Taking the line that contains "Open the Quick" as the starting point, give again exactly every line up to and including the last line of the records below.

======== Supplied material ========

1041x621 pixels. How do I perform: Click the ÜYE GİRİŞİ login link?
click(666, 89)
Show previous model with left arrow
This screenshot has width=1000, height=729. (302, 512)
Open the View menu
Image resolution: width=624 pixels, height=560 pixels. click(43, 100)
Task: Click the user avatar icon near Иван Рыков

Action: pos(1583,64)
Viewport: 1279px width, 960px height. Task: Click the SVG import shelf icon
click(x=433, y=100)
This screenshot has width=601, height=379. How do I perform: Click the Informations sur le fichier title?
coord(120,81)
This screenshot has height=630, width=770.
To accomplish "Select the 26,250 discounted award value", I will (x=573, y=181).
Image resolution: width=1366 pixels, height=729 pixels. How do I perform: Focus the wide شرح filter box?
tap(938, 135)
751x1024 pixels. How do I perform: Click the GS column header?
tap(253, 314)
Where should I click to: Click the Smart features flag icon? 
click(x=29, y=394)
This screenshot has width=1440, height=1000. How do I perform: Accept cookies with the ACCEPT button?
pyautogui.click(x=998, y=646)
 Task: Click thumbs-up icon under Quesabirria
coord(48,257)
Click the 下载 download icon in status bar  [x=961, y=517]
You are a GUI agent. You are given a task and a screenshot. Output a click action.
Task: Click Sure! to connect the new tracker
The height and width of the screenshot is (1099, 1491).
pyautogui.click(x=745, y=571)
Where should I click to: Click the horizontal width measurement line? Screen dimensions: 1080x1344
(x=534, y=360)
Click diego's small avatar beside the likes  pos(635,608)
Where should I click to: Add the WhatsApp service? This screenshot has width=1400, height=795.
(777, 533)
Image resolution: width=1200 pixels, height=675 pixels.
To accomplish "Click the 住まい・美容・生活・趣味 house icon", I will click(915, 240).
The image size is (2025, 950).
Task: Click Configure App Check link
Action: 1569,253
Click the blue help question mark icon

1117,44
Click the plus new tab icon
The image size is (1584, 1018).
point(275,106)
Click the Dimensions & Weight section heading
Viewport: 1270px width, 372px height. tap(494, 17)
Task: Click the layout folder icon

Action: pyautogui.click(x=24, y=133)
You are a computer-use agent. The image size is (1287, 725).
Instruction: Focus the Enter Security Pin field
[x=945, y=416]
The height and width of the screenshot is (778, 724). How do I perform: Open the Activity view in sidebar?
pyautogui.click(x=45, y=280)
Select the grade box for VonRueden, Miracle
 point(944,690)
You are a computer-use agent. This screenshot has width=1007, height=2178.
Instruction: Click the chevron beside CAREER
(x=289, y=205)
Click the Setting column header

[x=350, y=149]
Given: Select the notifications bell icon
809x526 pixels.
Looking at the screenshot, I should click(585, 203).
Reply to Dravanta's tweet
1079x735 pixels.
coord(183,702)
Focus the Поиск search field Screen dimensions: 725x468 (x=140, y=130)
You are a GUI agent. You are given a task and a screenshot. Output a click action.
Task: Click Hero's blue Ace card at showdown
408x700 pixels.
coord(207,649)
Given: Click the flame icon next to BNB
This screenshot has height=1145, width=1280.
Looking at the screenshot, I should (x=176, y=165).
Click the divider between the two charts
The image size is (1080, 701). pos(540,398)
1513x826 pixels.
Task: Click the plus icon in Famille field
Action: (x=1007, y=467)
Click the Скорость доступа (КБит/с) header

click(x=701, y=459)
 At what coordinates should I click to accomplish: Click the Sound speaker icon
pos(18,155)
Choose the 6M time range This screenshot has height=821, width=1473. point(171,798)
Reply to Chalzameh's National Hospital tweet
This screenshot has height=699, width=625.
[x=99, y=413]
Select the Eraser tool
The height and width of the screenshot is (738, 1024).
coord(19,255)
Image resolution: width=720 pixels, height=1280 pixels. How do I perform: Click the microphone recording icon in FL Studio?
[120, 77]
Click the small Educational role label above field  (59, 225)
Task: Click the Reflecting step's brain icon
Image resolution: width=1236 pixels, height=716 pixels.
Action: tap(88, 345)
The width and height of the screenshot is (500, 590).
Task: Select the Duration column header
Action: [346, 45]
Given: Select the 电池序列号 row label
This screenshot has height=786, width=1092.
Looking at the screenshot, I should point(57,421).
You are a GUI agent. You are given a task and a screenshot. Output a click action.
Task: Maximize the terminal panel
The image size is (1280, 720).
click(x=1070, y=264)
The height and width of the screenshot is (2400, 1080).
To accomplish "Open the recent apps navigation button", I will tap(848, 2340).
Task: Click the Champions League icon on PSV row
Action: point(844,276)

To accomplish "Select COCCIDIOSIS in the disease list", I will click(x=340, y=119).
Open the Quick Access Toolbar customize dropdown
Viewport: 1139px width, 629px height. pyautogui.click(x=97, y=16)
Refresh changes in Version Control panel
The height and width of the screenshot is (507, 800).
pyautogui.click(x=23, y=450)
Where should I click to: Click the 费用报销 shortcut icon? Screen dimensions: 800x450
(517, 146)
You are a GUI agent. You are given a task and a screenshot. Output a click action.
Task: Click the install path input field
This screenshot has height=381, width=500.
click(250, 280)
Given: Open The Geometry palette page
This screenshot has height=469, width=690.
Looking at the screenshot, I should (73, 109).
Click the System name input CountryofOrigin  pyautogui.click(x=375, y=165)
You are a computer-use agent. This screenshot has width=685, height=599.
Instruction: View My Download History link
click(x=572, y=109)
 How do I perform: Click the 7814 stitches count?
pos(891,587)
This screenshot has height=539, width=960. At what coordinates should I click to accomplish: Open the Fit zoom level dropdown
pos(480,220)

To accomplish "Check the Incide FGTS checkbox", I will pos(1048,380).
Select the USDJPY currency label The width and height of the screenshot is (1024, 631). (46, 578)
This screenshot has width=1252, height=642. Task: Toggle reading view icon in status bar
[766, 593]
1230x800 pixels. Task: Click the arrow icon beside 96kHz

========

# Written response
Open the Quick Access Toolbar customize dropdown
Viewport: 1139px width, 629px height. pyautogui.click(x=97, y=16)
Refresh changes in Version Control panel
The height and width of the screenshot is (507, 800).
pyautogui.click(x=23, y=450)
Where should I click to: Click the 费用报销 shortcut icon? Screen dimensions: 800x450
(517, 146)
You are a GUI agent. You are given a task and a screenshot. Output a click action.
Task: Click the install path input field
This screenshot has height=381, width=500.
click(250, 280)
Given: Open The Geometry palette page
This screenshot has height=469, width=690.
Looking at the screenshot, I should (73, 109).
Click the System name input CountryofOrigin  pyautogui.click(x=375, y=165)
You are a computer-use agent. This screenshot has width=685, height=599.
Instruction: View My Download History link
click(x=572, y=109)
 How do I perform: Click the 7814 stitches count?
pos(891,587)
This screenshot has height=539, width=960. At what coordinates should I click to accomplish: Open the Fit zoom level dropdown
pos(480,220)

To accomplish "Check the Incide FGTS checkbox", I will pos(1048,380).
Select the USDJPY currency label The width and height of the screenshot is (1024, 631). (46, 578)
This screenshot has width=1252, height=642. Task: Toggle reading view icon in status bar
[766, 593]
1230x800 pixels. Task: Click the arrow icon beside 96kHz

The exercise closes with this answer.